Please rewrite the rows below as a numbered list, one line per item, skipping any blank lines. Leave the pictures out of your answer.
_____
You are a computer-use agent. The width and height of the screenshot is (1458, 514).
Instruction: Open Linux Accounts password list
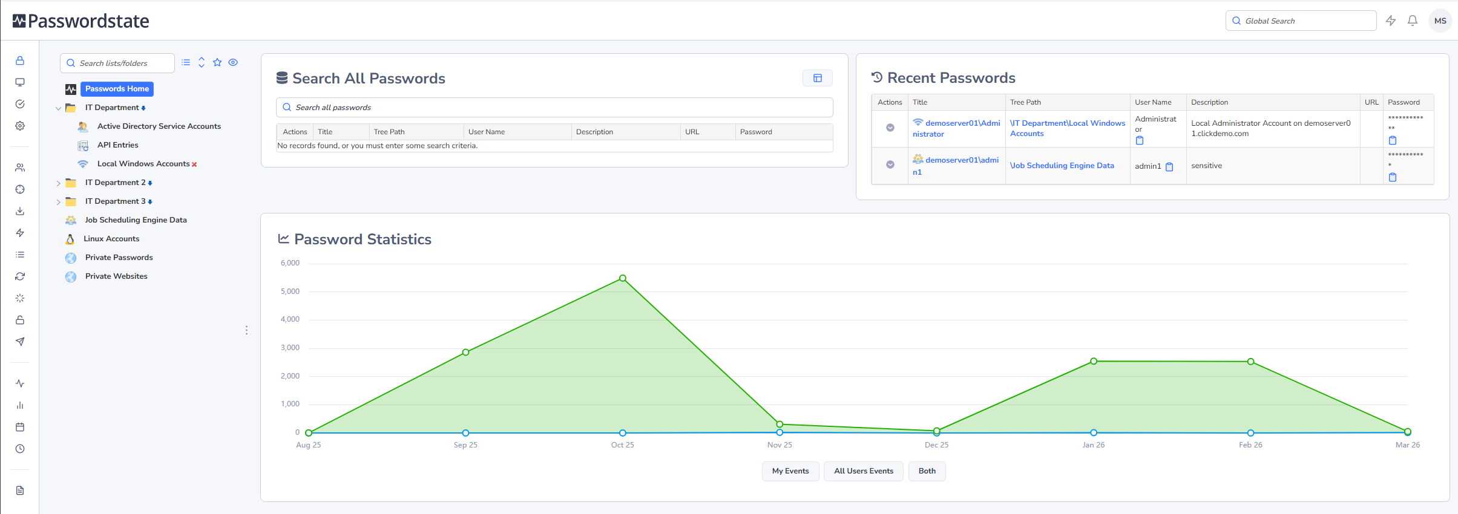coord(111,239)
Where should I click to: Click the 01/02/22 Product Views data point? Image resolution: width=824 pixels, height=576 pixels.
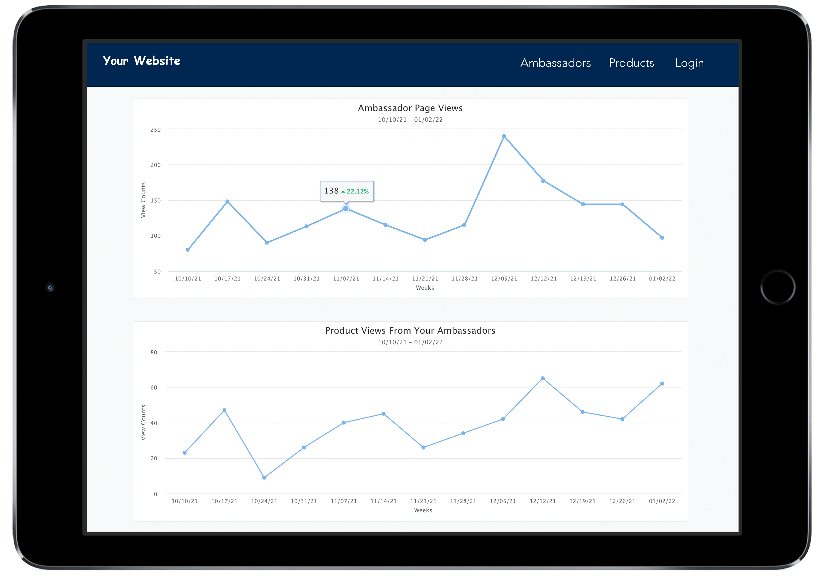point(662,384)
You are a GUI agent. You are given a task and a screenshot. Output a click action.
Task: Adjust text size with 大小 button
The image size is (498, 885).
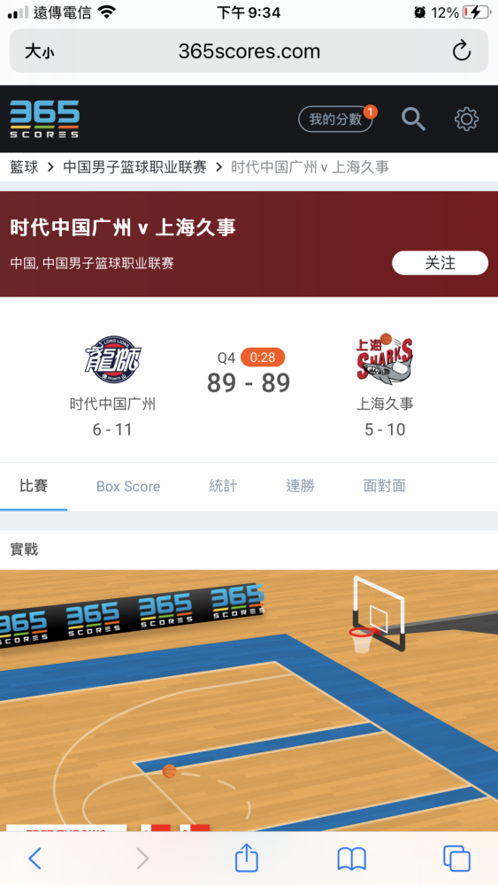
_____
Solution to this task —
1. You are a computer-use agent. The width and height of the screenshot is (1458, 514).
2. Instruction: Open Linux Accounts password list
3. coord(111,239)
4. Where should I click to: Click the 01/02/22 Product Views data point? Image resolution: width=824 pixels, height=576 pixels.
5. point(662,384)
6. You are a GUI agent. You are given a task and a screenshot. Output a click action.
7. Task: Adjust text size with 大小 button
8. The image size is (498, 885).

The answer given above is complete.